Merge pull request #1576 from cedricchevalier19/nvidia-ats

[arcane, accelerator] Use `malloc` for allocating nvidia GPU memory
arcaneframework · Oct 2, 2024 · 7cd6095 · 7cd6095
2 parents ad66e8f + 0fa2411
commit 7cd6095
Showing 1 changed file with 43 additions and 5 deletions.
diff --git a/arcane/src/arcane/accelerator/cuda/CudaAccelerator.cc b/arcane/src/arcane/accelerator/cuda/CudaAccelerator.cc
@@ -190,8 +190,10 @@ class UnifiedMemoryCudaMemoryAllocator
 {
  public:
 
-  ~UnifiedMemoryCudaMemoryAllocator()
+  UnifiedMemoryCudaMemoryAllocator()
   {
+    if (auto v = Convert::Type<Int32>::tryParseFromEnvironment("ARCANE_CUDA_USE_ALLOC_ATS", true))
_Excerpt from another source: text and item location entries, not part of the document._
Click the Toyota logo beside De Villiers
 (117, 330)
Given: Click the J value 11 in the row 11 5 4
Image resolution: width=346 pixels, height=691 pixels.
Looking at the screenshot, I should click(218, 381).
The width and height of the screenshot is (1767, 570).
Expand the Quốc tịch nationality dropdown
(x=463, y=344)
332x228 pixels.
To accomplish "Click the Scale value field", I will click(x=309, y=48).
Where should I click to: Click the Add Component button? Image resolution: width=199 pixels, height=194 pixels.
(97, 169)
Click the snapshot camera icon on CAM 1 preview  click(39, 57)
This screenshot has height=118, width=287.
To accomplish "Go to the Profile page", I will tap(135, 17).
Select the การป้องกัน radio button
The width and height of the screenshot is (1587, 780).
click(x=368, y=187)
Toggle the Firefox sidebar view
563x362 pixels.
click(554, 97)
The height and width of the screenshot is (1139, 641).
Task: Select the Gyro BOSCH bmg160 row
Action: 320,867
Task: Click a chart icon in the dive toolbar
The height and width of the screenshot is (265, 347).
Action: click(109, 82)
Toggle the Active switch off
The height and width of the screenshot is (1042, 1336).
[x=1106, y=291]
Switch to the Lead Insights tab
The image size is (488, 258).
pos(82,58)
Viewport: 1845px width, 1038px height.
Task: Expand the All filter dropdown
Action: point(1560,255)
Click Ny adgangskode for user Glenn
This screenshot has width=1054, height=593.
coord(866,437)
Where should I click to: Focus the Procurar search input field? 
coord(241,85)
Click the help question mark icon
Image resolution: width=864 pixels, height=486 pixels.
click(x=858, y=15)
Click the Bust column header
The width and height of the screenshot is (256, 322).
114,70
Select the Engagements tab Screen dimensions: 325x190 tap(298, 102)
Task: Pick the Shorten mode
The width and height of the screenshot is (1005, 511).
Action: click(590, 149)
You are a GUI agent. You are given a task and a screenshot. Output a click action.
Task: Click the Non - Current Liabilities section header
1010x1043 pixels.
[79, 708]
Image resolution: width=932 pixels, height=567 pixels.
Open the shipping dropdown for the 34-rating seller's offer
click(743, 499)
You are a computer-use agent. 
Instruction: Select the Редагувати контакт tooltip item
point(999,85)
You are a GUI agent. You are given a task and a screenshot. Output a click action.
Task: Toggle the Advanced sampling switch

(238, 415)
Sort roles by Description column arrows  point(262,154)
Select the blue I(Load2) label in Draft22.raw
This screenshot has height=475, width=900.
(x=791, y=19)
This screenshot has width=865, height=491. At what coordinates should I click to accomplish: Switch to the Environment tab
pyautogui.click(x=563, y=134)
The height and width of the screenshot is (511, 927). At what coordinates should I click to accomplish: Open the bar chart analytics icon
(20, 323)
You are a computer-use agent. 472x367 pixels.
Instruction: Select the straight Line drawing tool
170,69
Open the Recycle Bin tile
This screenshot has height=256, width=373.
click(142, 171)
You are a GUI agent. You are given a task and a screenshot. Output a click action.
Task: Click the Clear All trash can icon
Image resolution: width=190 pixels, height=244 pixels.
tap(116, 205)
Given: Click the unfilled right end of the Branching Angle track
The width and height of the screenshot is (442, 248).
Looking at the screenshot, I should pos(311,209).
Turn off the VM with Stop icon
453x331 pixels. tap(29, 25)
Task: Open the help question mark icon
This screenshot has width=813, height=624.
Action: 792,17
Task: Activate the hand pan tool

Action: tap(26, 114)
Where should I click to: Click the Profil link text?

+      m_use_ats = v.value();
   }
 
   void initialize()
@@ -222,15 +224,26 @@ class UnifiedMemoryCudaMemoryAllocator
   {
     m_wrapper.doDeallocate(mem_info, args);
     void* ptr = mem_info.baseAddress();
+    if (m_use_ats) {
+      ::free(ptr);
+      return cudaSuccess;
+    }
     return ::cudaFree(ptr);
   }
 
   cudaError_t _allocate(void** ptr, size_t new_size, MemoryAllocationArgs args) override
   {
-    auto r = ::cudaMallocManaged(ptr, new_size, cudaMemAttachGlobal);
-    void* p = *ptr;
-    if (r != cudaSuccess)
-      return r;
+    void* p = nullptr;
+    if (m_use_ats) {
+      *ptr = ::aligned_alloc(128, new_size);
+      p = *ptr;
+    }
+    else {
+      auto r = ::cudaMallocManaged(ptr, new_size, cudaMemAttachGlobal);
+      p = *ptr;
+      if (r != cudaSuccess)
+        return r;
+    }
 
     m_wrapper.doAllocate(p, new_size, args);
 
@@ -266,6 +279,7 @@ class UnifiedMemoryCudaMemoryAllocator
  private:
 
   CommonUnifiedMemoryAllocatorWrapper m_wrapper;
+  bool m_use_ats = false;
 };
 
 /*---------------------------------------------------------------------------*/
@@ -292,16 +306,40 @@ class HostPinnedCudaMemoryAllocator
 class DeviceCudaMemoryAllocator
 : public CudaMemoryAllocatorBase
 {
+ public:
+
+  DeviceCudaMemoryAllocator()
+  {
+    if (auto v = Convert::Type<Int32>::tryParseFromEnvironment("ARCANE_CUDA_USE_ALLOC_ATS", true))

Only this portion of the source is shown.